Fate of transforming DNA following uptake by competent Bacillus subtilis: III. Formation and properties of products isolated from transformed cells which are derived entirely from donor DNA

Abstract

High molecular weight DNA labeled with [ 3H]thymine and in some cases deuterium oxide as well, was used to transform competent Bacillus subtilis cultures. Lysates were prepared from these transformed cultures and the properties of products derived entirely from the donor DNA were investigated. Three kinds of radioactive products were identified: 5′-TMP and metabolic derivatives, SSF ‡ ‡ Abbreviations used: SSF, DNA species consisting of single-stranded fragments; DSF, DNA species consisting of double-stranded fragments. and DSF. SSF consisted of single-stranded fragments with an approximate molecular weight of 1 to 2 × 10 5 daltons. DSF consisted of duplex fragments with an initial molecular weight of 9 × 10 6 daltons. The 5′-TMP was released quantitatively into the medium and could be detected starting about one minute after the addition of transforming DNA to the cells.

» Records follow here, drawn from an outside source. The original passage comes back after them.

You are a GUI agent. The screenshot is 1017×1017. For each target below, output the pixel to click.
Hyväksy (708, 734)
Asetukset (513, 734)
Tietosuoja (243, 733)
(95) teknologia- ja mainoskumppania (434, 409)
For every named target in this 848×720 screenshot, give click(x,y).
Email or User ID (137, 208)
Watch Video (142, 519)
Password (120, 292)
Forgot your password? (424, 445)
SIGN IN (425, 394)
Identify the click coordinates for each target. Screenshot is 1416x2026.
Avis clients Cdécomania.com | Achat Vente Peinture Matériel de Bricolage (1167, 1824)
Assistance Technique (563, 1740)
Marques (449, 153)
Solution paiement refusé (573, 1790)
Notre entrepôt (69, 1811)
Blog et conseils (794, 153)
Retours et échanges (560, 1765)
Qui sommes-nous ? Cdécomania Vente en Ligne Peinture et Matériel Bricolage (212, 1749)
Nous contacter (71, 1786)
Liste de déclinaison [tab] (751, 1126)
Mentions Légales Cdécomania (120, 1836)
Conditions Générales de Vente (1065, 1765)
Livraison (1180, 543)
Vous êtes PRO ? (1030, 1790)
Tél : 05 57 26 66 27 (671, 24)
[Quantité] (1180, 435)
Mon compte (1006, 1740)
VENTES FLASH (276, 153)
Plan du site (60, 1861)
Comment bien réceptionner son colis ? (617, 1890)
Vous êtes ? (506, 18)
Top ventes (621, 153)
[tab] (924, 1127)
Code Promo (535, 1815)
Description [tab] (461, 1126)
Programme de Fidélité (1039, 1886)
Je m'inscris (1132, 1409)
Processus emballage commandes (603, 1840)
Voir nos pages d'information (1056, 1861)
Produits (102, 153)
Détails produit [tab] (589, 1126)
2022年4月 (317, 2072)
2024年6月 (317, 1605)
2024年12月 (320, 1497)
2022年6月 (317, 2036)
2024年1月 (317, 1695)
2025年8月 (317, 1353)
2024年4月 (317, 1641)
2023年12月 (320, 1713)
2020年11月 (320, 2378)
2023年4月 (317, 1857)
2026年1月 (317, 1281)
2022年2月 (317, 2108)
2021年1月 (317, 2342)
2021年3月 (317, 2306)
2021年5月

It is tentatively concluded that the release of 5′-TMP is due to an exonuclease which functions outside the cell permeability barrier. Our evidence suggests that DSF is produced by endonucleolytic cleavage across both strands of the donor molecule. The endonuclease also presumably functions outside the permeability barrier since DSF is susceptible to extracellular nuclease. SSF does not appear to be an artifactual degradation product of higher molecular weight single-stranded DNA which has been generated during isolation. SSF has no transforming activity for a donor marker, and the activity of DSF is anomalously low compared to DNA with the same single strand molecular weight generated by the action of pancreatic deoxyribonuclease. Conversion of donor DNA to acid-soluble products and to SSF and DSF therefore explains the eclipse phenomenon in B. subtilis.